Start of Exercise data

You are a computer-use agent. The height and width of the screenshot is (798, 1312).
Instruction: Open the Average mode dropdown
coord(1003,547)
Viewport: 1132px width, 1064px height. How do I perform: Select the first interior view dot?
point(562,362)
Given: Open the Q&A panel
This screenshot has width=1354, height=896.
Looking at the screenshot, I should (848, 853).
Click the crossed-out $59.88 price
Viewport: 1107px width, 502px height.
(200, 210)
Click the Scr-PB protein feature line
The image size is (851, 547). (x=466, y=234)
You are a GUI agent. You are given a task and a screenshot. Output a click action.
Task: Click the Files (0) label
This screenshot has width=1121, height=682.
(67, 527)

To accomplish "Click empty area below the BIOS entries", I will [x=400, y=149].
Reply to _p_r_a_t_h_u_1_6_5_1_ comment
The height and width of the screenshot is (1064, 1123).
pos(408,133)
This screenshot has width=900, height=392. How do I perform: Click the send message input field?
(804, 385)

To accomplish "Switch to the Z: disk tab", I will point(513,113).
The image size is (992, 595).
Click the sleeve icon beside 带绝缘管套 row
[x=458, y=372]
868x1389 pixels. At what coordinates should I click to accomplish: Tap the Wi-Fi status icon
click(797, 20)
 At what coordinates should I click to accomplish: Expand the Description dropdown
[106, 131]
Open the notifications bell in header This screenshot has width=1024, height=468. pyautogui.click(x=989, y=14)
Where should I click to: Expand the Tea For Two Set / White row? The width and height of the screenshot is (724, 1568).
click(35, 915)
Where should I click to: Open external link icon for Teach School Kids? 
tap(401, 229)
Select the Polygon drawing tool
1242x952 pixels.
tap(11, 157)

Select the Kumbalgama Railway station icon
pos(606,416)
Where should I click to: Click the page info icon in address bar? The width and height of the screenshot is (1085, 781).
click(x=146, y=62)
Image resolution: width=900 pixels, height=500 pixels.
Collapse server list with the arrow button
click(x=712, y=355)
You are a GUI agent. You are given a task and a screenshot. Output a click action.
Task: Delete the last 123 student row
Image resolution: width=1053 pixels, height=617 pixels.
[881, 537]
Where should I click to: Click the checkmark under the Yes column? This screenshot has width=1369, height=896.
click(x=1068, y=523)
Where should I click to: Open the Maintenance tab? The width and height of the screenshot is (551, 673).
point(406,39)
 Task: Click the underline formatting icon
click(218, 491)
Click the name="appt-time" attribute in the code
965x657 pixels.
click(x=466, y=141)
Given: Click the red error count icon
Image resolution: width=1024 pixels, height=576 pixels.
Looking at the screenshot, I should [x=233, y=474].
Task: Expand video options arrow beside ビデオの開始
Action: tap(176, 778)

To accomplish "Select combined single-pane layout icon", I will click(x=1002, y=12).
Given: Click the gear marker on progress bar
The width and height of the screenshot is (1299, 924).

End of Exercise data

* **Exercise aim**
Output the data in full, please, exactly as written.

* **Output of the task**
You are a computer-use agent. The height and width of the screenshot is (798, 1312).
Instruction: Open the Average mode dropdown
coord(1003,547)
Viewport: 1132px width, 1064px height. How do I perform: Select the first interior view dot?
point(562,362)
Given: Open the Q&A panel
This screenshot has width=1354, height=896.
Looking at the screenshot, I should (848, 853).
Click the crossed-out $59.88 price
Viewport: 1107px width, 502px height.
(200, 210)
Click the Scr-PB protein feature line
The image size is (851, 547). (x=466, y=234)
You are a GUI agent. You are given a task and a screenshot. Output a click action.
Task: Click the Files (0) label
This screenshot has width=1121, height=682.
(67, 527)

To accomplish "Click empty area below the BIOS entries", I will [x=400, y=149].
Reply to _p_r_a_t_h_u_1_6_5_1_ comment
The height and width of the screenshot is (1064, 1123).
pos(408,133)
This screenshot has width=900, height=392. How do I perform: Click the send message input field?
(804, 385)

To accomplish "Switch to the Z: disk tab", I will point(513,113).
The image size is (992, 595).
Click the sleeve icon beside 带绝缘管套 row
[x=458, y=372]
868x1389 pixels. At what coordinates should I click to accomplish: Tap the Wi-Fi status icon
click(797, 20)
 At what coordinates should I click to accomplish: Expand the Description dropdown
[106, 131]
Open the notifications bell in header This screenshot has width=1024, height=468. pyautogui.click(x=989, y=14)
Where should I click to: Expand the Tea For Two Set / White row? The width and height of the screenshot is (724, 1568).
click(35, 915)
Where should I click to: Open external link icon for Teach School Kids? 
tap(401, 229)
Select the Polygon drawing tool
1242x952 pixels.
tap(11, 157)

Select the Kumbalgama Railway station icon
pos(606,416)
Where should I click to: Click the page info icon in address bar? The width and height of the screenshot is (1085, 781).
click(x=146, y=62)
Image resolution: width=900 pixels, height=500 pixels.
Collapse server list with the arrow button
click(x=712, y=355)
You are a GUI agent. You are given a task and a screenshot. Output a click action.
Task: Delete the last 123 student row
Image resolution: width=1053 pixels, height=617 pixels.
[881, 537]
Where should I click to: Click the checkmark under the Yes column? This screenshot has width=1369, height=896.
click(x=1068, y=523)
Where should I click to: Open the Maintenance tab? The width and height of the screenshot is (551, 673).
point(406,39)
 Task: Click the underline formatting icon
click(218, 491)
Click the name="appt-time" attribute in the code
965x657 pixels.
click(x=466, y=141)
Given: Click the red error count icon
Image resolution: width=1024 pixels, height=576 pixels.
Looking at the screenshot, I should [x=233, y=474].
Task: Expand video options arrow beside ビデオの開始
Action: tap(176, 778)

To accomplish "Select combined single-pane layout icon", I will click(x=1002, y=12).
Given: Click the gear marker on progress bar
The width and height of the screenshot is (1299, 924).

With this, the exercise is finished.